Re: Memcached performance numbers

2019-10-07 Thread dormando
It'll depend on your hardware/test/etc.

https://memcached.org/blog/persistent-memory/ - a thorough performance
test with some higher end numbers on both throughput and latency along
with 50th/90th/95/99/etc percentiles and latency point clouds for each sub
test. That was a big machine though.

...and no I'm not going to ignore your 50/50 ratio :) the ratio changes
the results too much. people will have to test with what they expect to
see. if you do 100% get it scales linearly with the number of worker
threads/cores. Anything below 100% gets will slowly scale down to 500-1m
ops/s depending on the hardware and size of the objects.

On Mon, 7 Oct 2019, Pradeep Fernando wrote:

> Hi,
> Thanks for the help!.
> After a couple of trial and error configs, I figured out 'concurrency 
> parameter' used in memaslap as the culprit.
> In my configs I was using 16 (constant) as the concurrency input. Scaling the 
> value along with thread count gave me sane numbers.
>
> The average latency is 120 us for get/set workload ( please ignore my 50/50 
> ratio) and throughput max out around 500K ops/second.
> graph attached.
>
> I know that the benchmarking numbers are heavily dependent on the setup and 
> other things. But Is my numbers are faithful enough to be quoted for 
> memcached  single server numbers? In other words, are these numbers are way 
> off from a typical memcached performance numbers?
>
> thanks
> --Pradeep
>
>
> On Mon, Oct 7, 2019 at 2:42 PM dormando  wrote:
>   Hey,
>
>   Sorry; I'm not going to have any other major insights :) I'd have to sit
>   here playing 20 questions to figure out your test setup. If you're 
> running
>   memaslap from another box, that one needs to be cpu pinned as well. If
>   it's a VM, the governor/etc might not even matter.
----------
Work order:
Write out the part of the memcached performance thread from "On Mon, 7 Oct" up to and including "me sane numbers.".

Exercise data:
----------
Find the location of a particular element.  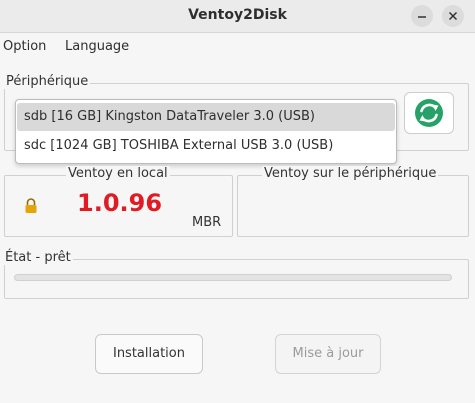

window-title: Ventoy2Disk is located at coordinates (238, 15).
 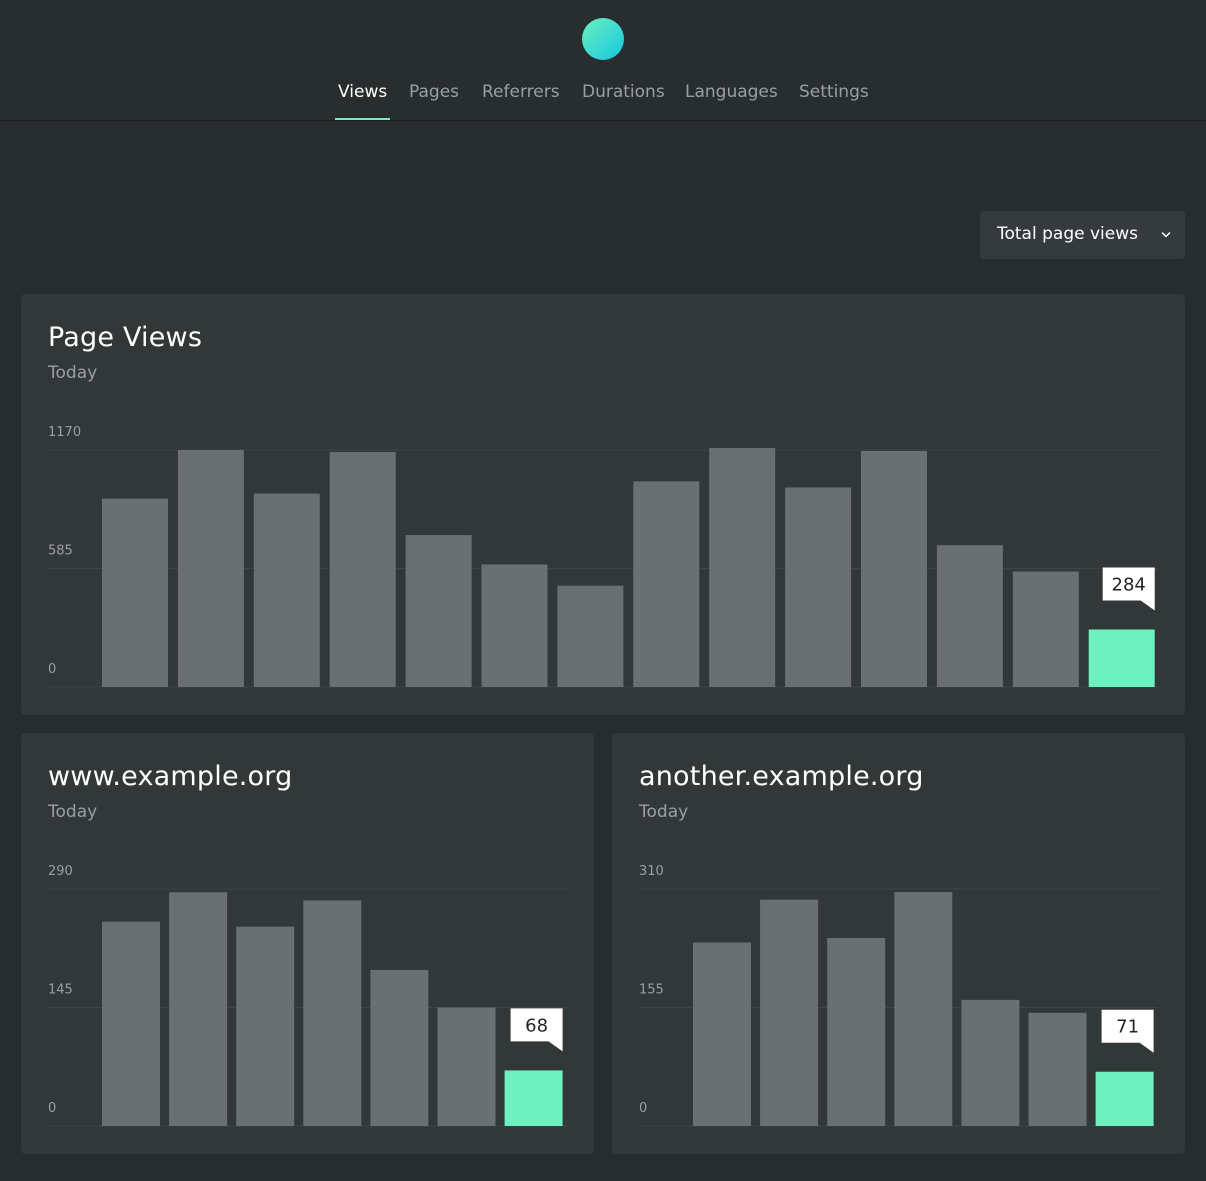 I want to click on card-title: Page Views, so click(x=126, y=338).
----------
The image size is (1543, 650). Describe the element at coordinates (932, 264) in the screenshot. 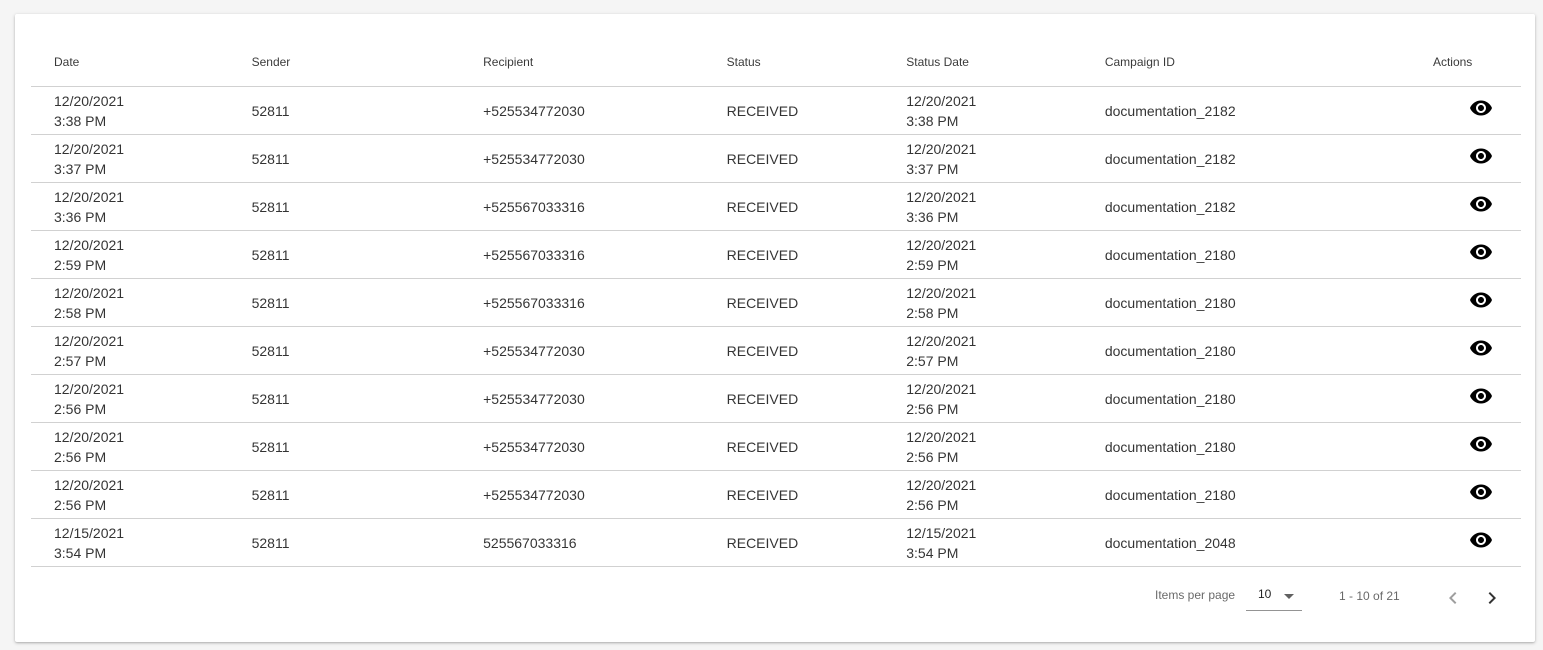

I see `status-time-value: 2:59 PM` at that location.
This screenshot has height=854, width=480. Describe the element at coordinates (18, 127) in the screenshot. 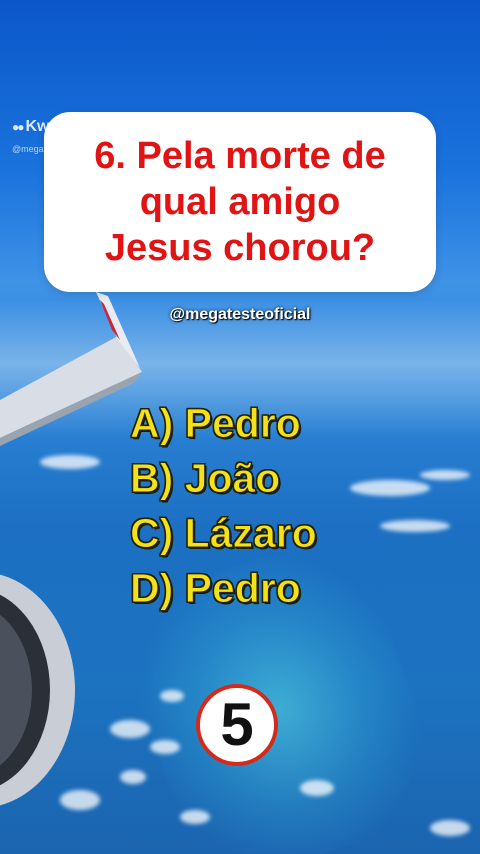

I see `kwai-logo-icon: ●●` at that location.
----------
Output of the task:
On Mon, 7 Oct 2019, Pradeep Fernando wrote:

> Hi,
> Thanks for the help!.
> After a couple of trial and error configs, I figured out 'concurrency 
> parameter' used in memaslap as the culprit.
> In my configs I was using 16 (constant) as the concurrency input. Scaling the 
> value along with thread count gave me sane numbers.